▸ What the task requires: Search the entries for the word "thumbnail" and report each line that has it.

**** Data under study

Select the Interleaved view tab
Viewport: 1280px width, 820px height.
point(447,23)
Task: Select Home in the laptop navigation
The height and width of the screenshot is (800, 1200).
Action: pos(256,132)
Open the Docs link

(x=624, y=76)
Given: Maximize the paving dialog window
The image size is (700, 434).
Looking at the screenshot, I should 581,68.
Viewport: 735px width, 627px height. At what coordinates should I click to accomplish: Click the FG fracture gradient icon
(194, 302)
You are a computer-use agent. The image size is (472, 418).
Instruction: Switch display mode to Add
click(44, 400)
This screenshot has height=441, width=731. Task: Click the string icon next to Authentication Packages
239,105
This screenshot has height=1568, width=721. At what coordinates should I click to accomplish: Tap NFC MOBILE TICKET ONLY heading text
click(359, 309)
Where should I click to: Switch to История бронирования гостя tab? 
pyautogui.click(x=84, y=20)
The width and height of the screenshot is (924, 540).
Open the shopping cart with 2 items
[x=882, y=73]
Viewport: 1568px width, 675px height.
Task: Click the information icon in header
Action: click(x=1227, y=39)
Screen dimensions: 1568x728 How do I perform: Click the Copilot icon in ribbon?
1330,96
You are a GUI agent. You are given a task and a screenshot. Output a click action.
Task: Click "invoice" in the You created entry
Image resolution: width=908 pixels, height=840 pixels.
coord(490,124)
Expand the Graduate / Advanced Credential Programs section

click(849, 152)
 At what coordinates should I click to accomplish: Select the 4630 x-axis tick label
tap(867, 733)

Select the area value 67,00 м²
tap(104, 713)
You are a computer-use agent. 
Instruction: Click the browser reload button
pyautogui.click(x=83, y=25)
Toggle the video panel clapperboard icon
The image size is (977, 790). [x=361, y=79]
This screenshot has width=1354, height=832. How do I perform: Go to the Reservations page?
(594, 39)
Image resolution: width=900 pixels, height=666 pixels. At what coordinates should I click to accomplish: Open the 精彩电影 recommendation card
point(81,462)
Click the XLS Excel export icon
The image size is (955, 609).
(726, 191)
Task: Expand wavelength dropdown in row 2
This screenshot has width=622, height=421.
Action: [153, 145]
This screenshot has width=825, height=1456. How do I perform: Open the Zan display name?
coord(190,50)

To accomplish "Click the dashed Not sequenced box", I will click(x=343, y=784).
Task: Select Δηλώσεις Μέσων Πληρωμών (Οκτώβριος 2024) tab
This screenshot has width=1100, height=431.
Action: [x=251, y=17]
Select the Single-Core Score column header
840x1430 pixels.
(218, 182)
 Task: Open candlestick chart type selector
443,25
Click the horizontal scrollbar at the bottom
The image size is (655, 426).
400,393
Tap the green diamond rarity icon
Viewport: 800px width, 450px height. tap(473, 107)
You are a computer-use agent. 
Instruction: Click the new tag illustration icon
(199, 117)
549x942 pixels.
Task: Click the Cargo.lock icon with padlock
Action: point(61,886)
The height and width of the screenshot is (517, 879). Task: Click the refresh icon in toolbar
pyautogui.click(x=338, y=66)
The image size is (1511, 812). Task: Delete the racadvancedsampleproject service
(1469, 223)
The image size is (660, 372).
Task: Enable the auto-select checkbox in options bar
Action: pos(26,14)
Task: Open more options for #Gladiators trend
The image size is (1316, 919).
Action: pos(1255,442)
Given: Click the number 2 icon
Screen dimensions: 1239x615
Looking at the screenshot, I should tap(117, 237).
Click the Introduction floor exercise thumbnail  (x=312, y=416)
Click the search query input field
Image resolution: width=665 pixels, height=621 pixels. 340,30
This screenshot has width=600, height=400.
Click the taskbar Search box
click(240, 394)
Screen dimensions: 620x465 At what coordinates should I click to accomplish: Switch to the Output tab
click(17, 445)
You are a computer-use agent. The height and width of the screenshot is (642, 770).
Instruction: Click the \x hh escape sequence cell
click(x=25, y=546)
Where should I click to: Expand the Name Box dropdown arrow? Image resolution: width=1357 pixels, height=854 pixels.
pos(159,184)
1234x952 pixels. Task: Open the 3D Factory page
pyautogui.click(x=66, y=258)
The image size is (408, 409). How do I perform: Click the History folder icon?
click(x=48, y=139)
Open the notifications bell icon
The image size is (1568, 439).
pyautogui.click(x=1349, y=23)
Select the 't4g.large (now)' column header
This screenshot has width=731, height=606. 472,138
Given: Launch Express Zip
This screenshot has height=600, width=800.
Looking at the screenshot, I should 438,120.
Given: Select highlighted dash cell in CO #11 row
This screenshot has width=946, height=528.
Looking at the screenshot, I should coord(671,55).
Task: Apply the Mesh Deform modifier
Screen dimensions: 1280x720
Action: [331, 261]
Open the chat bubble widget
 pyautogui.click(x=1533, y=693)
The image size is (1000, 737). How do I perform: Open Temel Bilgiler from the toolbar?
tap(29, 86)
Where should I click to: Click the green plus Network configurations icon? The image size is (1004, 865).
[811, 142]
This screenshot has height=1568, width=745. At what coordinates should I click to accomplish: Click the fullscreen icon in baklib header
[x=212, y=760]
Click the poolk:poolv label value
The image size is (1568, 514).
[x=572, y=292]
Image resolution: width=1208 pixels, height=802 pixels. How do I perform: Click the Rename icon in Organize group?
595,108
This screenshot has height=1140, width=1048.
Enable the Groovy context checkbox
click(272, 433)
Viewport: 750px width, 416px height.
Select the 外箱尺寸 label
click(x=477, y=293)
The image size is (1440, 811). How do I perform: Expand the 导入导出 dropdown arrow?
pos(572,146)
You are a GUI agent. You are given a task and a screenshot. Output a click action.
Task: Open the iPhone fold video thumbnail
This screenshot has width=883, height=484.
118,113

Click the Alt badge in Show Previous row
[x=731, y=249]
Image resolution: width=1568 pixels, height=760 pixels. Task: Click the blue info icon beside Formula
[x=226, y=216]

********

▸ Output of the task:
Click the Introduction floor exercise thumbnail  (x=312, y=416)
Task: Open the iPhone fold video thumbnail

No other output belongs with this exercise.